Curcumin is the major yellow pigment of turmeric, a commonly used spice, derived from the rhizome of the herb Curcuma longa Linn. In the Indian subcontinent and Southeast Asia, turmeric has traditionally been used for the treatment of inflammation, skin wounds, and tumors. Clinical activity of curcumin is yet to be confirmed. However, in preclinical animal models, curcumin has shown chemo preventive, anti-neoplastic and anti-inflammatory properties.
Indication for use
Curcumin is the principal curcuminoid of the popular Indian spice turmeric, which is a member of the ginger family (Zingiberaceae). Turmeric's other two curcuminoids are desmethoxycurcumin and bis-desmethoxycurcumin. The curcuminoids are natural phenols that are responsible for the yellow colour of turmeric.
Curcumin having a magical curing power is capable for the treatment of various diseases. Curcumin is even said to be the best for the treatment of cancer. Especially interesting is its ability to prevent the formation of carcinogen-induced intestinal premalignant lesions and malignancies in rats and in the multiple neoplasia (Min/+) mouse a genetic model of the human disease familial adenomatous polyposis.
Curcumin acts as a scavenger of oxygen species such as hydroxyl radical, superoxide anion and singlet oxygen and interferes with lipid peroxidation . Curcumin suppresses a number of key elements in cellular signal induction pathways pertinent to growth, differentiation and malignant transformations.

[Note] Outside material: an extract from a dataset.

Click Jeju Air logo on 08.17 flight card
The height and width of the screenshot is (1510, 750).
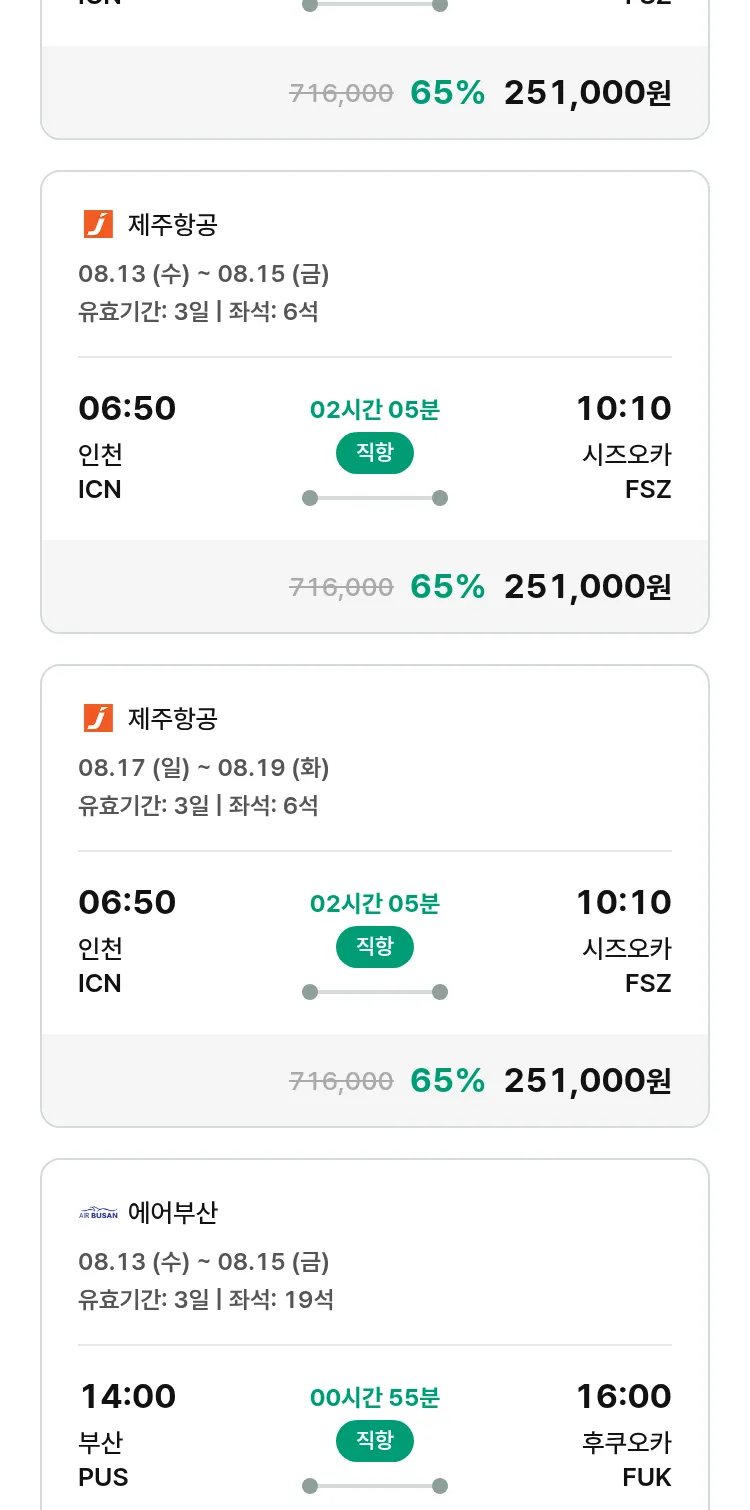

Curcumin is not simply an alternative to non-steroidal anti-inflammatory drugs (NSAIDS), which also have anti-inflammatory and cancer chemopreventive properties. This is so because COX is a bifunctional enzyme with cyclooxygenase and peroxidase activities. Aside from being important for PG synthesis, the peroxidase function contributes to the activation of procarcinogens. Therefore, the failure of NSAIDS to inhibit the peroxidase function of COX potentially limits their effectiveness as anticancer agents. Curcumin, in contrast, down-regulates levels of COX-2 and thereby decreases both the cyclooxygenase and peroxidase activities of the enzyme.